## Exercise description
Copy out each of the lines below that contains the word "should".

## Extracted records
☆ ☆ ☆ ☆ ☆ ☆ ☆

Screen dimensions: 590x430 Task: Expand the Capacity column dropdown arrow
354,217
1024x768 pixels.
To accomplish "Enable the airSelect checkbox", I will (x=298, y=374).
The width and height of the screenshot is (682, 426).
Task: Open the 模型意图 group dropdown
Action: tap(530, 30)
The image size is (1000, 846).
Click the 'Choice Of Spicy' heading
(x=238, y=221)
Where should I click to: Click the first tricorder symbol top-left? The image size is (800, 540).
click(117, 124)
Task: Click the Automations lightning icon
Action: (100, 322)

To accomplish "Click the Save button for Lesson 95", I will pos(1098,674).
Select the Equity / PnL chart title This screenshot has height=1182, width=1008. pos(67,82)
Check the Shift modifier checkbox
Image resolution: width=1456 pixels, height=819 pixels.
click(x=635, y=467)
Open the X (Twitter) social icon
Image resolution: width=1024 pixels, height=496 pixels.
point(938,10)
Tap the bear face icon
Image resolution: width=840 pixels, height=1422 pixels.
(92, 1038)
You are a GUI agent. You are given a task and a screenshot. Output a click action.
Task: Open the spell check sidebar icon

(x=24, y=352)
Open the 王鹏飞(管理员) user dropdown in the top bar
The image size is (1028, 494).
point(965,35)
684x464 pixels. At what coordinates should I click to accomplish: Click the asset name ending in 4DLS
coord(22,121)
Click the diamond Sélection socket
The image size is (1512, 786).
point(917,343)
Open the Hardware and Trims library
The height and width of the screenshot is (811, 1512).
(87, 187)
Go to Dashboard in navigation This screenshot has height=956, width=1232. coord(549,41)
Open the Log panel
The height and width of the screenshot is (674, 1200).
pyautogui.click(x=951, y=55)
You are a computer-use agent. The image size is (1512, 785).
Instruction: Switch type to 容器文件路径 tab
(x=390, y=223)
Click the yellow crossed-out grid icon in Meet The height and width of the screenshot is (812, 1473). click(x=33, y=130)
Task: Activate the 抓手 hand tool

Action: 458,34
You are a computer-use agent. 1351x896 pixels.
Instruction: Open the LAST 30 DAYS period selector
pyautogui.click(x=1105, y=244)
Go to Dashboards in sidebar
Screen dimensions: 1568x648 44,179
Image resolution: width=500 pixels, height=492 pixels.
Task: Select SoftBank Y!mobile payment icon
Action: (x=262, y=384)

☆ ☆ ☆ ☆ ☆ ☆ ☆

## Completed exercise
Where should I click to: Click the first tricorder symbol top-left? The image size is (800, 540).
684x464 pixels. At what coordinates should I click to accomplish: Click the asset name ending in 4DLS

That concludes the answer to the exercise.